Nie chciałbym, żeby to zabrzmiało jak usprawiedliwienie, bo zarówno Śliwka, jak i Semeniuk właściwie poza nielicznymi wyjątkami swoich szans nie wykorzystywali, ale moim zdaniem żaden z nich nie został przez trenera zbudowany do bycia pierwszym zastępcą z krwi i kości, a jak jeszcze dzisiaj słyszę, że Kubiak pojechał na IO po serii blokad w kręgosłup, czy nawet brał je jeszcze w trakcie zawodów, to już zwyczajny kadrowy kryminał.
Ok, ktoś powie - przecież Śliwka był już takim zmiennikiem w 2018 i powinien wiedzieć jak to jeść... no ćóż, trochę się jednak w CV chłopaków od tego 2018 roku zmieniło i masz prawo gdzieś tam z tyłu głowy mieć przeświadczenie, że niekoniecznie jesteś gorszy od chłopa, który od kilku dobrych lat klepie na peryferiach światowej siatkówki, a od początku sezonu robi w kadrze systematyczne 30% efektywności...
"Sometimes you eat the bear, and sometimes the bear eats you"
ciorny17
Posty: 8518
Rejestracja: 6 sty 2011, o 11:22
Płeć: M

Re: ME 2021 siatkarzy

Post autor: ciorny17 »

jaet pisze: 20 wrz 2021, o 07:35 J
Nie chciałbym, żeby to zabrzmiało jak usprawiedliwienie, bo zarówno Śliwka, jak i Semeniuk właściwie poza nielicznymi wyjątkami swoich szans nie wykorzystywali, ale moim zdaniem żaden z nich nie został przez trenera zbudowany do bycia pierwszym zastępcą z krwi i kości, a jak jeszcze dzisiaj słyszę, że Kubiak pojechał na IO po serii blokad w kręgosłup, czy nawet brał je jeszcze w trakcie zawodów, to już zwyczajny kadrowy kryminał.
Najpierw co do Śliwki. Nie zgodzę się, bo Olek nigdy nie był budowany jako opcja do gry w szóstce tej kadry. Od 2018 roku jak jest u Heynena to zawsze strażak. Ok dużo obiecać sobie można po MVP finału LM, ale jak wszyscy tutaj jesteśmy, nikt Olka nie widział obok Leona na "stałe", ani też nigdy Olek na kadrze nie dał argumentów aby być kimś więcej jak wyborem do szóstki. Jak sam zauważyłeś, na IO wiedział doskonale, że Kubiak zdrowy to Kubiak do gry. Skończyło się jak skończyło.

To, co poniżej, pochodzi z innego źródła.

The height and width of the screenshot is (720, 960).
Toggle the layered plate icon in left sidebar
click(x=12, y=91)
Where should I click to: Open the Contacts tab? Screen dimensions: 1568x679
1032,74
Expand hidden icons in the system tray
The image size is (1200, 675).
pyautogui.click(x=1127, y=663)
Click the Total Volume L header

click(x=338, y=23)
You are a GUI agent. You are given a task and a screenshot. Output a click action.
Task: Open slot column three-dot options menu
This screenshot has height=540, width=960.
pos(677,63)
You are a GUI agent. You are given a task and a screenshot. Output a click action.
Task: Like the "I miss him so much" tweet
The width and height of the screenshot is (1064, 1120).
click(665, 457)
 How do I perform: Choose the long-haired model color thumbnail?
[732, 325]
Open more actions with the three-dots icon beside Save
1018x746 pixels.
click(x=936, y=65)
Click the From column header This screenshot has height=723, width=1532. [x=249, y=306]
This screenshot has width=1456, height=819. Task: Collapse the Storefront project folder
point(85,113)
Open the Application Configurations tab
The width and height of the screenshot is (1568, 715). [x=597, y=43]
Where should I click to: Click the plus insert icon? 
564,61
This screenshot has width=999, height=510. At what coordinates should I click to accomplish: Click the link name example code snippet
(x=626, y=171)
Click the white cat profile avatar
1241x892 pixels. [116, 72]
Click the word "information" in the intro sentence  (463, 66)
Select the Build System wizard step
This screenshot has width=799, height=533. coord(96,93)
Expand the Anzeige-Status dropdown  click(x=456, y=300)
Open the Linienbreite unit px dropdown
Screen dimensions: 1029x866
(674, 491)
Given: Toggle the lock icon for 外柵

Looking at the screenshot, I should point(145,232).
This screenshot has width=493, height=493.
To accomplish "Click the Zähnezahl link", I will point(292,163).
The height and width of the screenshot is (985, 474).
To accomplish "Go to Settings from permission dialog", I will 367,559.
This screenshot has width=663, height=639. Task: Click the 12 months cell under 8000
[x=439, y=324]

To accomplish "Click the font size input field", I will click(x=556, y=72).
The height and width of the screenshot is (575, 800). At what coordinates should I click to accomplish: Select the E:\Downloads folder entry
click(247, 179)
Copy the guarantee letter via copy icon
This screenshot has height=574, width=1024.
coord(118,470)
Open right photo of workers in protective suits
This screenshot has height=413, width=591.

Teraz odnośnie Semeniuka. Nie ukrywajmy, że bum na Kamila, to okazał się kamień w bucie dla Heynena. Środowisko by go ukrzyżowało, gdyby po takiej LN i takim sezonie nie pojechał na IO. Dodatkowo pokrzyżował plany Belgowi, bo ludzie zaczęli dopytywać, a może Leon-Semeniuk w szóstce. No nie. Tu Vital stanowczo na nie był. Stąd też nawet prób grania nie było, bo zaraz by ktoś wytknął, "a co by było gdyby na IO od początku". Fakt, Kamil szansy na ME nie dostał, finał z Brazylią słabiutko, ale tam tak pół na pół z Drzyzgą, chociaż można było oczekiwać więcej, bo w KK kończył to co tam dostawał, a mecz z Wenezuelą to wyznacznikiem być nie może. Reszta spotkań na LN jak najbardziej na plus.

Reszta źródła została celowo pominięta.